WHAT TO PRODUCE:
Transcribe the stretch of entries below from the line with "Password Protection (15, 2518)" through the line with "mfunaki (14, 1018)", exactly and with both ends included; leave out all other lines.

SUPPLIED ENTRIES:
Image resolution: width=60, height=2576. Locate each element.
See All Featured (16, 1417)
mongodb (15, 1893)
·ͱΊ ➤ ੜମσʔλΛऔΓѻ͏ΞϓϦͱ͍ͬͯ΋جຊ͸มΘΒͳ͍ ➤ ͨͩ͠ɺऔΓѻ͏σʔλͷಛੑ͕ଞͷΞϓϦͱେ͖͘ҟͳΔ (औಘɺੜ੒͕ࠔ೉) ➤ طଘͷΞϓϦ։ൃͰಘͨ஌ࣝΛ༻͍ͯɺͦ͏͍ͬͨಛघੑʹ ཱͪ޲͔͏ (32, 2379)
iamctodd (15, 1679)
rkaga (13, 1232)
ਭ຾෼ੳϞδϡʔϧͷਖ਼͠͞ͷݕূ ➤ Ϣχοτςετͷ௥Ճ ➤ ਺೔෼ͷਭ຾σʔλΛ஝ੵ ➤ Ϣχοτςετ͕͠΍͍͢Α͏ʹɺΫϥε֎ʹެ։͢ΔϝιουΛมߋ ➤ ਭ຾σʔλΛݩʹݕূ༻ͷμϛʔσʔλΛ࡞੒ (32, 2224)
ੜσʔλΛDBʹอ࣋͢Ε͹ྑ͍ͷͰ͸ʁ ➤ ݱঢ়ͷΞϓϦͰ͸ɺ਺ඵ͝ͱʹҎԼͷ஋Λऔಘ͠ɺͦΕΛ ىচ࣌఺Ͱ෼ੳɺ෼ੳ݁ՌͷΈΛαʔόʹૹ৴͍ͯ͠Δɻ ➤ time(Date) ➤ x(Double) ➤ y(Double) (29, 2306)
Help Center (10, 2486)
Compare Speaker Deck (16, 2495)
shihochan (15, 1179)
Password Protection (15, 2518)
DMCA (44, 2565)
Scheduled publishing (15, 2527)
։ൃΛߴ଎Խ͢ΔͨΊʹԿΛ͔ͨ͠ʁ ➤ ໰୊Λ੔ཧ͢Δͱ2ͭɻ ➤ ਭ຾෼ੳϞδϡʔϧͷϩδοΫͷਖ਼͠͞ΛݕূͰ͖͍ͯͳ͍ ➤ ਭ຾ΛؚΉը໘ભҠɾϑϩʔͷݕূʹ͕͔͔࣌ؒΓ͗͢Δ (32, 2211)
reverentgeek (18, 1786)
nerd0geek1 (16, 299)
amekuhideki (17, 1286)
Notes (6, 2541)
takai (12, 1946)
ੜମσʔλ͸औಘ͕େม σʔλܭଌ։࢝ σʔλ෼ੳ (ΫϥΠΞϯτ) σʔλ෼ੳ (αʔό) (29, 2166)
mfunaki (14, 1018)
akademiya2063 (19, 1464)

EXERCISE SOLUTION:
Password Protection (15, 2518)
DMCA (44, 2565)
Scheduled publishing (15, 2527)
։ൃΛߴ଎Խ͢ΔͨΊʹԿΛ͔ͨ͠ʁ ➤ ໰୊Λ੔ཧ͢Δͱ2ͭɻ ➤ ਭ຾෼ੳϞδϡʔϧͷϩδοΫͷਖ਼͠͞ΛݕূͰ͖͍ͯͳ͍ ➤ ਭ຾ΛؚΉը໘ભҠɾϑϩʔͷݕূʹ͕͔͔࣌ؒΓ͗͢Δ (32, 2211)
reverentgeek (18, 1786)
nerd0geek1 (16, 299)
amekuhideki (17, 1286)
Notes (6, 2541)
takai (12, 1946)
ੜମσʔλ͸औಘ͕େม σʔλܭଌ։࢝ σʔλ෼ੳ (ΫϥΠΞϯτ) σʔλ෼ੳ (αʔό) (29, 2166)
mfunaki (14, 1018)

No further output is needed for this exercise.